__DATA UNDER STUDY__
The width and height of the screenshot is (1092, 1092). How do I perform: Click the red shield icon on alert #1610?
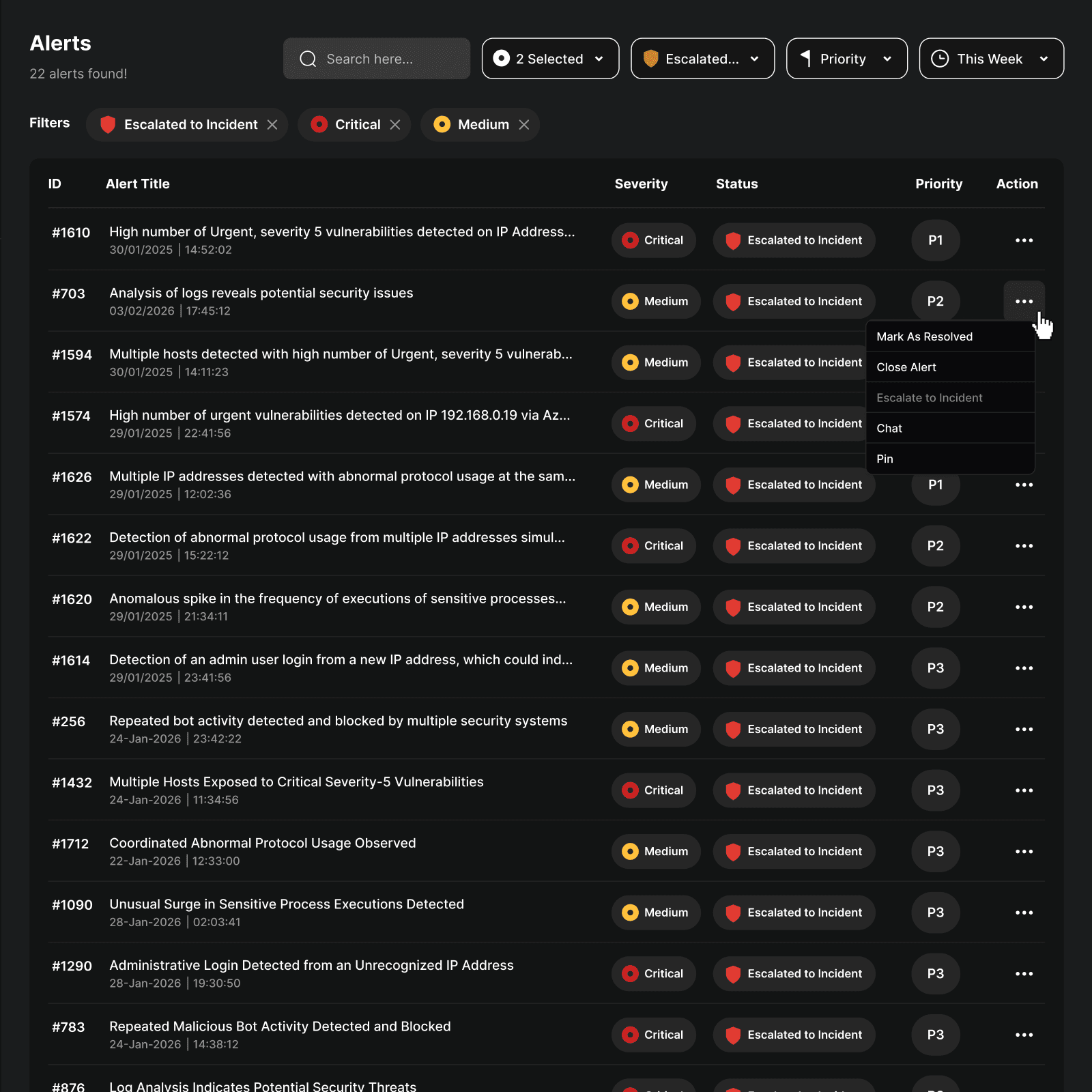coord(733,240)
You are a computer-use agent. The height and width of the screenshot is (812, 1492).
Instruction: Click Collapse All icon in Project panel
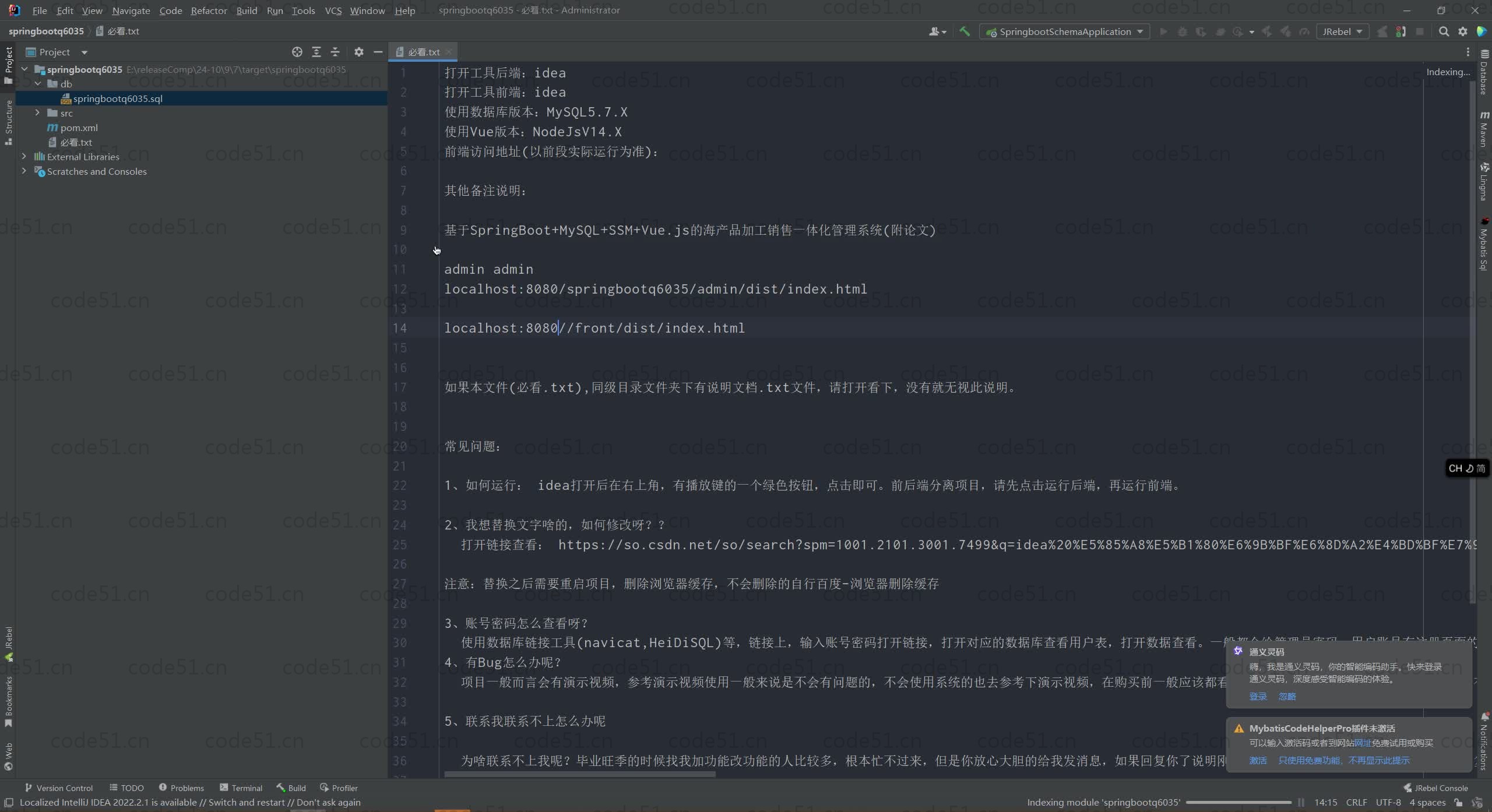(335, 52)

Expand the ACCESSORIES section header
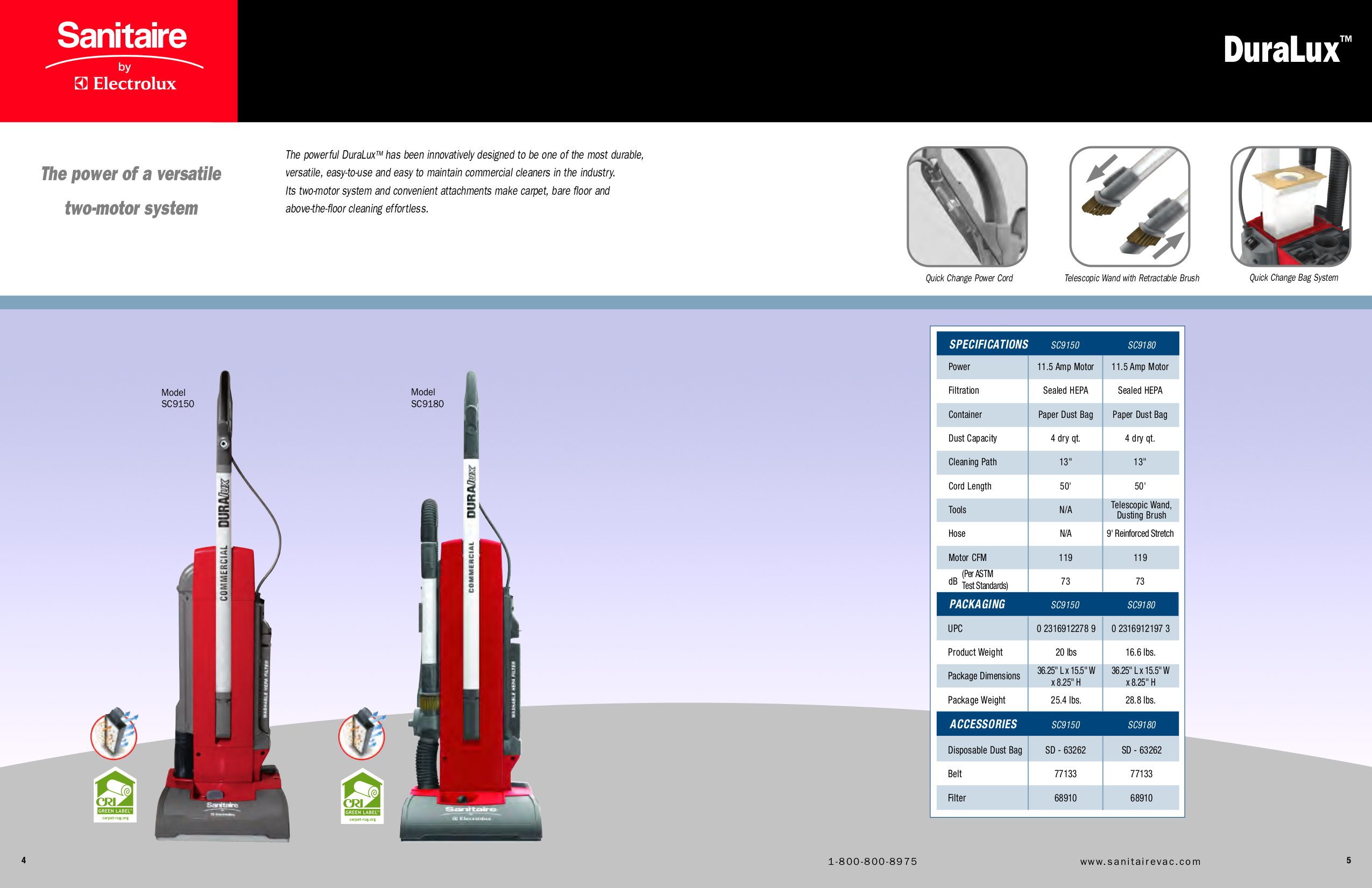[983, 724]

__TASK OBJECTIVE__
An exact copy of the entries above is required, with the pictures left out.

__PROBLEM SOLUTION__
The width and height of the screenshot is (1092, 1092). How do I perform: Click the red shield icon on alert #1610?
coord(733,240)
You are a computer-use agent. The height and width of the screenshot is (812, 1492).
Instruction: Click Collapse All icon in Project panel
(335, 52)

Expand the ACCESSORIES section header
[983, 724]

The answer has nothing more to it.